Segregation due to circumstance, such residential patterns, rather than discrimination under the law.

Robert F. Kennedy

Senator and brother of John F. Kennedy, an outspoken leader of the antiwar forces and presidential candidate who was assassinated during his campaign in June of 1968.

The Other America

Social critic and author Michael Harrington's powerful expose, published in 1962, which helped inspire President Kennedy to investigate America's poverty problem.

Ngo Dinh Diem

Southern Vietnam's Catholic Premier, whose use of repressive tactics against Communists and the Buddhist majority, along with his failure to deliver promised social and economic reforms lost him popular support in the early 1960s.

Montgomery bus boycott

Sparked by Rosa Parks's arrest on December 1, 1955, a successful year-long boycott protesting segregation on city buses; led by the Reverend Martin Luther King.

Sunbelt

States of the South and West which during the last quarter of the twentieth century continued to lure residents from the Midwest and Northeast.

Tet Offensive

Surprise attack by the Viet Cong and North Vietnamese during the Vietnamese New Year of 1968; turned American public opinion strongly against the war in Vietnam.

Great Society

Term coined by President Lyndon B. Johnson in his 1965 State of the Union address, in which he proposed legislation to address problems of voting rights, poverty, diseases, education, immigration, and the environment.

Lyndon B. Johnson

Texan Democrat who served as John F. Kennedy's vice-president and assumed the presidency after Kennedy's assassination in 1963, devoted to furthering civil rights and promising Americans a "Great Society."

Rolling Thunder

The first sustained bombings of North Vietnam, an operation ordered by President Johnson which was intended to stop the flow of soldiers and supplies into the south.

NAFTA

The North American Free Trade Agreement with Canada and Mexico allowed goods to travel across their borders free of tariffs; critics argued that American workers would lose their jobs to cheaper Mexican labor.

Warren Court

The U.S. Supreme Court under Chief Justice Earl Warren, 1953-69, decided such landmark cases as Brown v. Board of Education (school desegregation), Baker v. Carr (legislative redistricting), and Gideon v. Wainwright and Miranda v. Arizona (rights of criminal defendants).
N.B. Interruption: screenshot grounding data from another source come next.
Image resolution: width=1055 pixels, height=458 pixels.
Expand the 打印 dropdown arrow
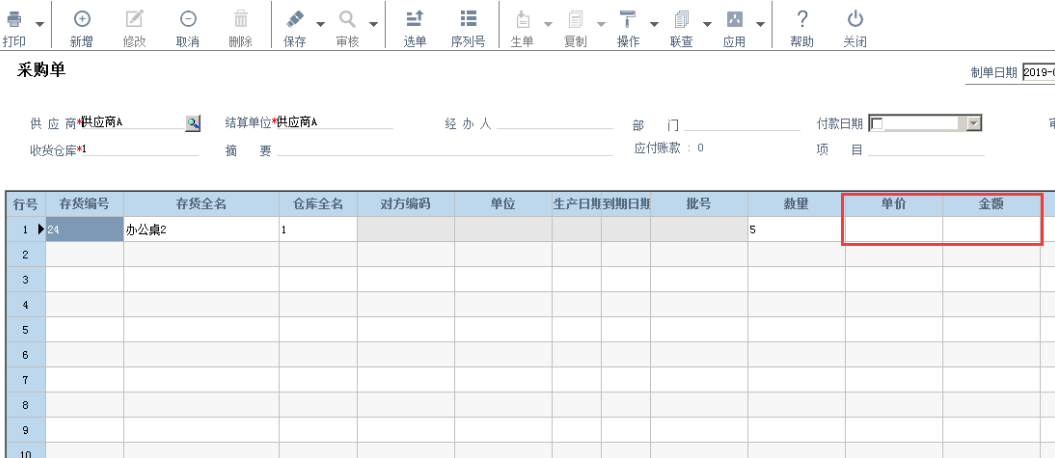[x=40, y=24]
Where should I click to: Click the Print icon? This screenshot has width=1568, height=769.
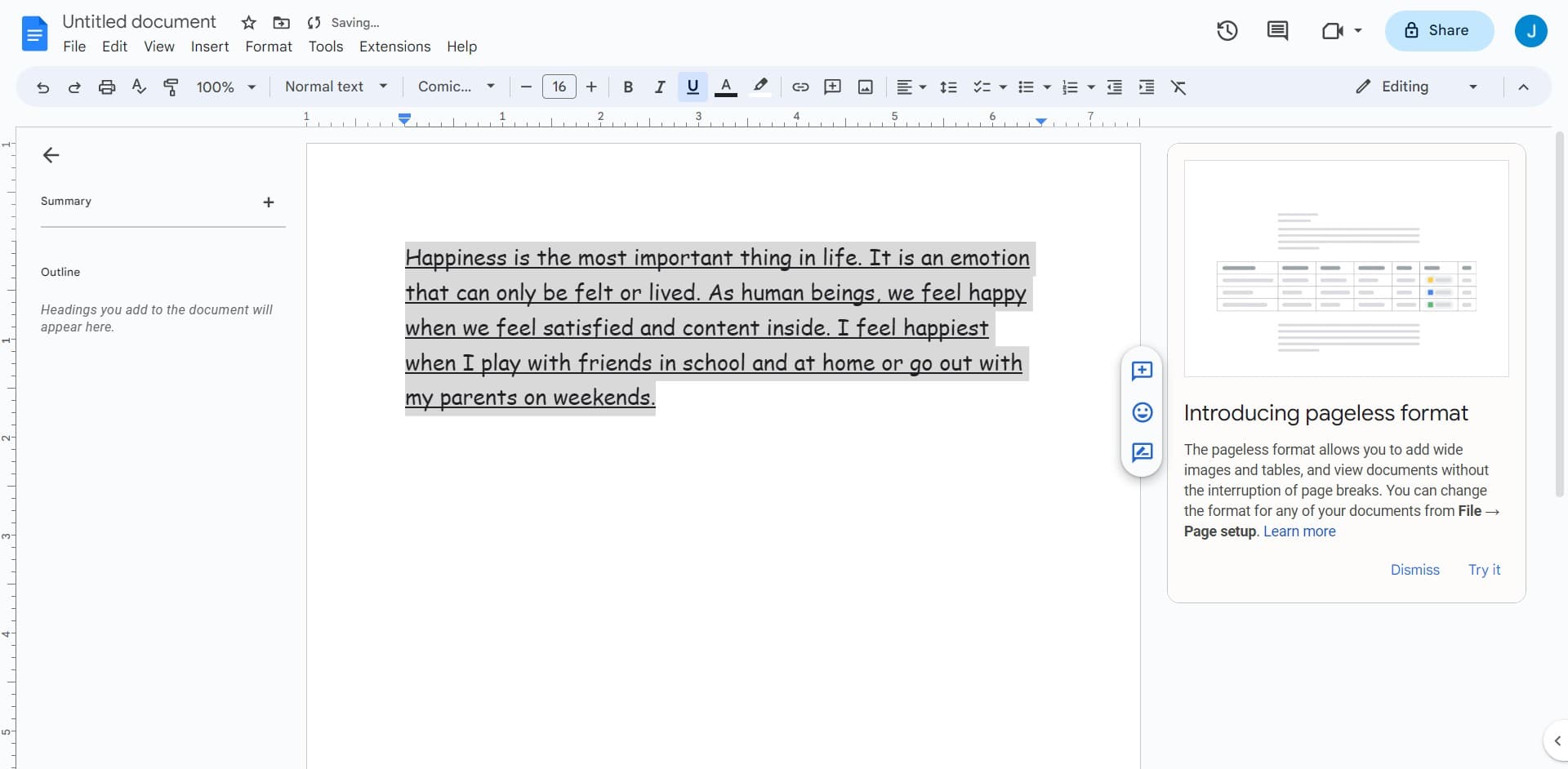[x=107, y=87]
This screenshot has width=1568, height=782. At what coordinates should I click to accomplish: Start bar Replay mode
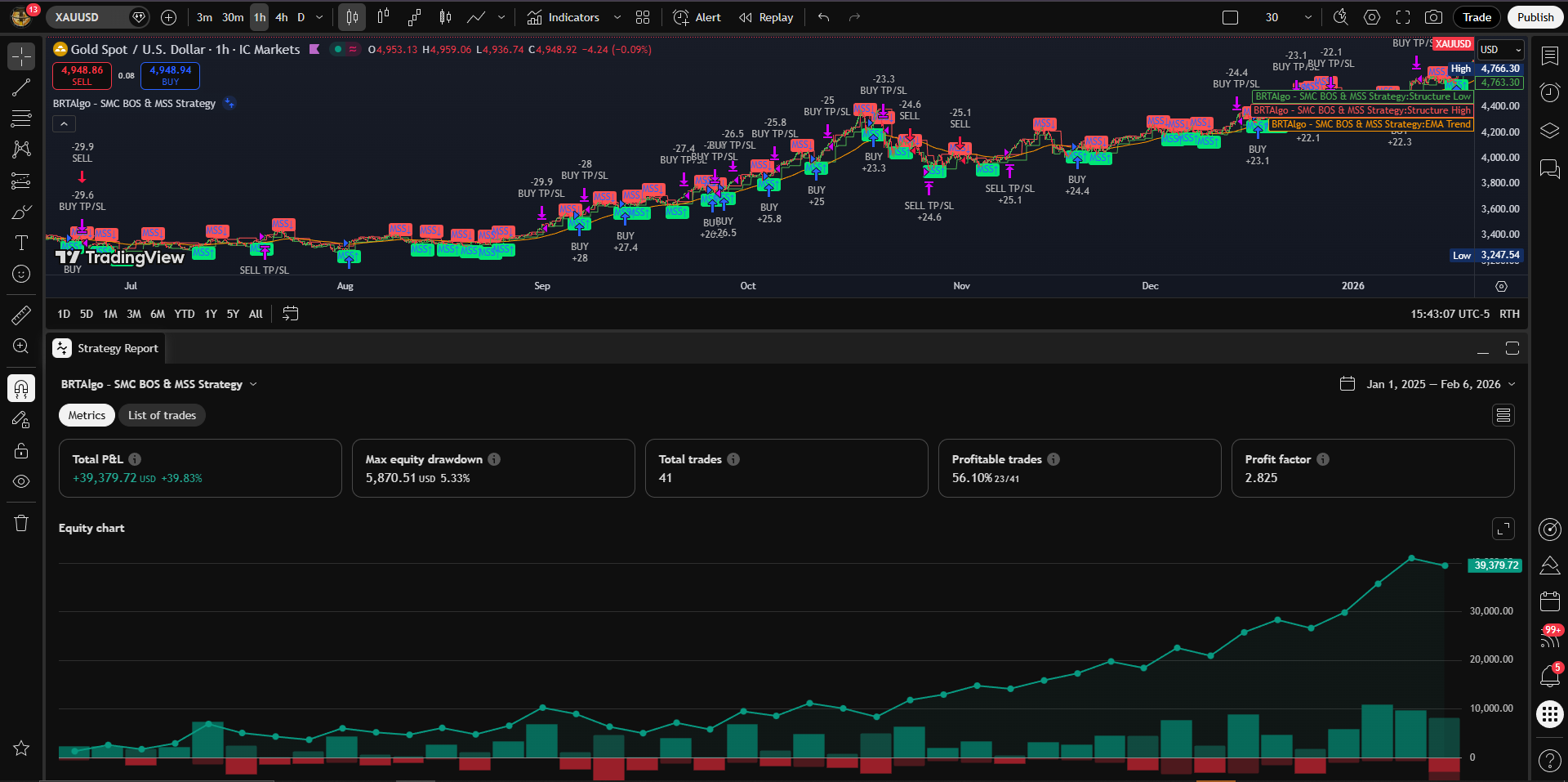766,17
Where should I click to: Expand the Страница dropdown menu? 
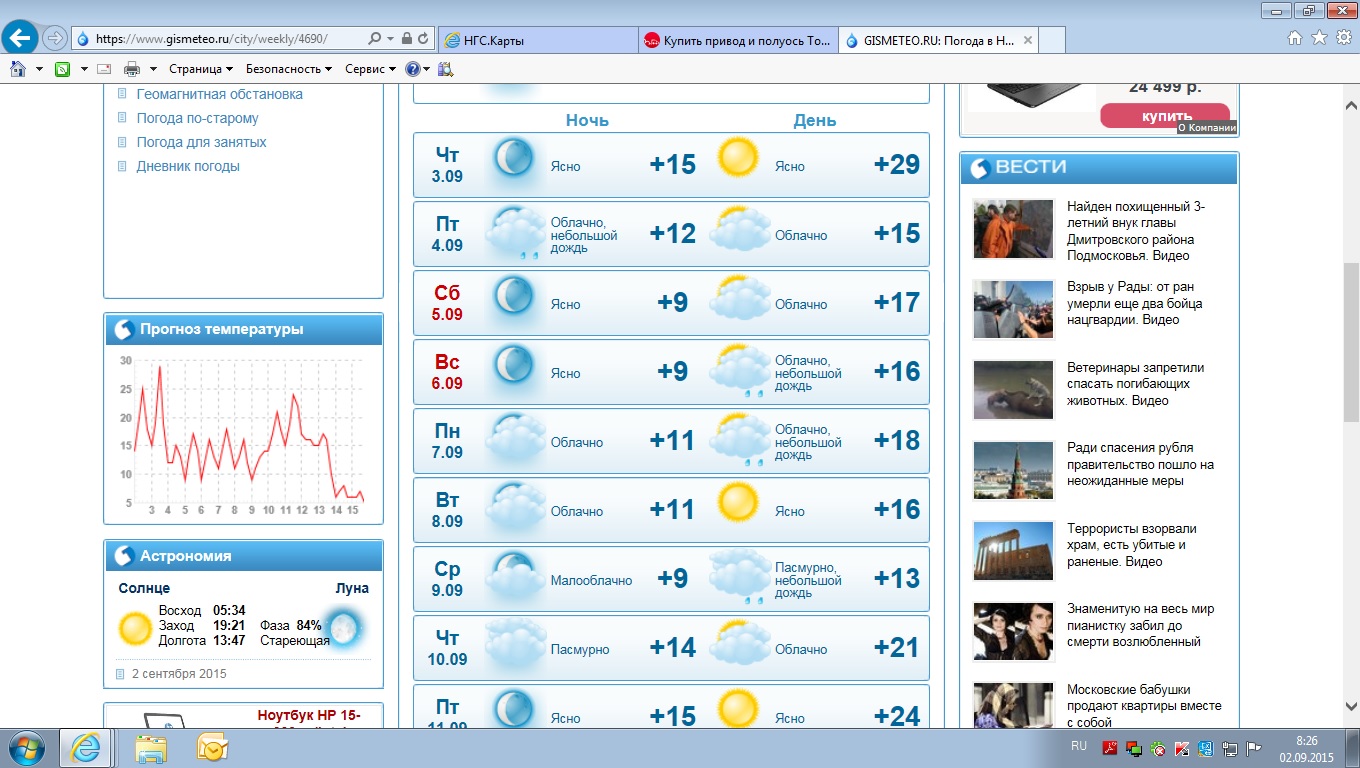pyautogui.click(x=200, y=69)
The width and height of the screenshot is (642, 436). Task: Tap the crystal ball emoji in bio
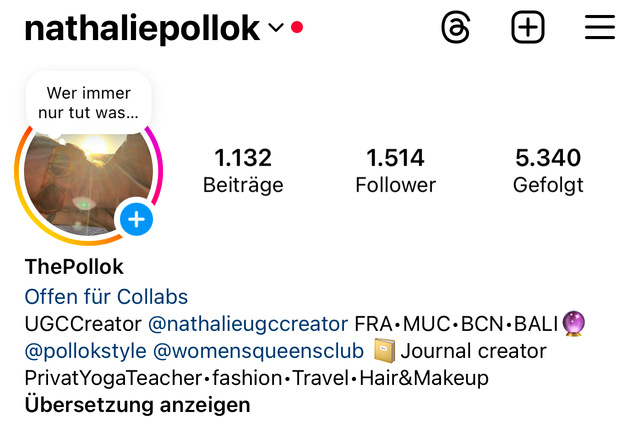click(574, 323)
high crimes and misdemeanors

The constitutional requirement for removal of a president.

ethnic cleansing

The driving of people from their homes and towns, burning villages, murdering males, raping females, and displacing hundreds of thousands people.

Selma to Montgomery march

The fifty-mile route followed by a group of civil rights protesters in 1965, over 35,000 of whom reached Montgomery, where Martin Luther King delivered a rousing address from the steps of the state capitol.

Civil Rights Act of 1965

The most far-reaching civil rights measure ever enacted by the Congress, it outlawed discrimination in public accommodations and employment.

Personal Responsibility and Work Opportunity Act

Welfare reform measure that mandated state administration of federal aid to the poor.

Downsizing

When companies reduce personnel, switch employees to part-time status to reduce benefits, and find other ways to cut labor costs.

Waco, Texas

Where a confrontation between federal authorities and a militia group resulted in catastrophic consequences.

Stokely Carmichael

Young leader of the SNCC, who made the separatist philosophy of black power the groups official objective and ousted whites from the organization in 1966.